- THE TASK: Copy out every line from the records that includes "chart".

= Beginning of Section =

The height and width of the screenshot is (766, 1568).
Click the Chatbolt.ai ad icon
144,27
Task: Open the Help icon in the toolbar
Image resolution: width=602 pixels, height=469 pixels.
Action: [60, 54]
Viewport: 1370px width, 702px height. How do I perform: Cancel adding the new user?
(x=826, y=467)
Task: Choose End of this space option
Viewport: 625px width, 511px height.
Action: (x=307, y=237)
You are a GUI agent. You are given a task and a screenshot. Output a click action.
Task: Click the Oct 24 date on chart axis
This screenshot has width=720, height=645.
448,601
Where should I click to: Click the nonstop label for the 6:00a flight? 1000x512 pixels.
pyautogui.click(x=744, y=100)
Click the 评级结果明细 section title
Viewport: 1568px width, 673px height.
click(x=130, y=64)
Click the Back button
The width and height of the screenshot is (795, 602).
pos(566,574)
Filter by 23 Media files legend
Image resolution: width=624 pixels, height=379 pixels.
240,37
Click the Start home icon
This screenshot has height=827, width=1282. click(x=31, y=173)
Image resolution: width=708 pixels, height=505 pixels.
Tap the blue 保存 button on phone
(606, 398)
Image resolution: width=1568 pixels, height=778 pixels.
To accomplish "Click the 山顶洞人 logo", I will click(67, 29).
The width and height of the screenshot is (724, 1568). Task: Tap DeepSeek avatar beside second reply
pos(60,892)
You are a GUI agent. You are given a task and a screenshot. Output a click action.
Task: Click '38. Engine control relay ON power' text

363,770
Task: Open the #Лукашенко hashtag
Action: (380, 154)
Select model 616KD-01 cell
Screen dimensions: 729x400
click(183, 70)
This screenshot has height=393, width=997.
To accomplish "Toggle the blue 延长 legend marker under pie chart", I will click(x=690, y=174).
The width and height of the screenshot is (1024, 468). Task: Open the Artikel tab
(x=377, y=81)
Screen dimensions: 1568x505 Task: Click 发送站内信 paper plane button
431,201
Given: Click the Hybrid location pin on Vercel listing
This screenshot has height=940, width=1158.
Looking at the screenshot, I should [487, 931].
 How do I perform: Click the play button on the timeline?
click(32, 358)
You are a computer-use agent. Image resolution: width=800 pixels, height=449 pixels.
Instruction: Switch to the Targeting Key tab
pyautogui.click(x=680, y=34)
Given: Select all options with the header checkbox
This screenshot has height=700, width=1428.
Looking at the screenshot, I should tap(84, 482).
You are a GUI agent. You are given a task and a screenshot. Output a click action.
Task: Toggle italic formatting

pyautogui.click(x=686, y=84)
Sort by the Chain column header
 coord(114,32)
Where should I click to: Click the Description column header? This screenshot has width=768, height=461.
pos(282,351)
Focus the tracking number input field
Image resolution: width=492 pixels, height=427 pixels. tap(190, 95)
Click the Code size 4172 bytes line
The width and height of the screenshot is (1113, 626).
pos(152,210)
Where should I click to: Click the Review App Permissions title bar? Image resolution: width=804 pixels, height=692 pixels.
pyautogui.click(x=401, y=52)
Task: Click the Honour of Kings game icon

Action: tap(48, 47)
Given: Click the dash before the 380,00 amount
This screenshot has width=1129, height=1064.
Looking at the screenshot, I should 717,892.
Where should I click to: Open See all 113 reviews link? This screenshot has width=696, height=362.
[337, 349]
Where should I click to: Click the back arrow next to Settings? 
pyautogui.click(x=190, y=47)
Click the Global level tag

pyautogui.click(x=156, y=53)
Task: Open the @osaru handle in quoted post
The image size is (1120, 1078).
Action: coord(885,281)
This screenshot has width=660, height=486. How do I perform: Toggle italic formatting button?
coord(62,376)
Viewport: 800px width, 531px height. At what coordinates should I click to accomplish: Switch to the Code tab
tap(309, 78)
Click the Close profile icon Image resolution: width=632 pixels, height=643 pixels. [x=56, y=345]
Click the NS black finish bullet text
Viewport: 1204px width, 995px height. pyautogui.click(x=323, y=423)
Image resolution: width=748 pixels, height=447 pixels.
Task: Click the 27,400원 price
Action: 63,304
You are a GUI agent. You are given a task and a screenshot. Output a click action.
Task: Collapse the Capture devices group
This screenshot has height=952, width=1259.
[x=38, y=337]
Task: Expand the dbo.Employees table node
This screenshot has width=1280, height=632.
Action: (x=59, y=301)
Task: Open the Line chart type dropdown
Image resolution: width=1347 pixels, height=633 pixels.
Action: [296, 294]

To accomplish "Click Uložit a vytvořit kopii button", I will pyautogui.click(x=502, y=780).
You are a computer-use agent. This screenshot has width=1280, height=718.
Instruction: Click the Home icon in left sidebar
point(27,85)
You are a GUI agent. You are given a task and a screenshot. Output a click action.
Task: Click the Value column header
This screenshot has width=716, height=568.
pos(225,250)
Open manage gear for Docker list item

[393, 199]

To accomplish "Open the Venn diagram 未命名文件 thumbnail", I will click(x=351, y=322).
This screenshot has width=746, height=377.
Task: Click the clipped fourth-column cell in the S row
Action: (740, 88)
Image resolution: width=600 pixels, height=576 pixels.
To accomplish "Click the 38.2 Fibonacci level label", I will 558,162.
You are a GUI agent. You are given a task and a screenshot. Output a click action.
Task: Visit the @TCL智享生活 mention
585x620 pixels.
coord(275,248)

= End of Section =

- THE COMPLETED TASK:
Task: Click the Oct 24 date on chart axis
To accomplish "Toggle the blue 延长 legend marker under pie chart", I will click(x=690, y=174).
Task: Open the Line chart type dropdown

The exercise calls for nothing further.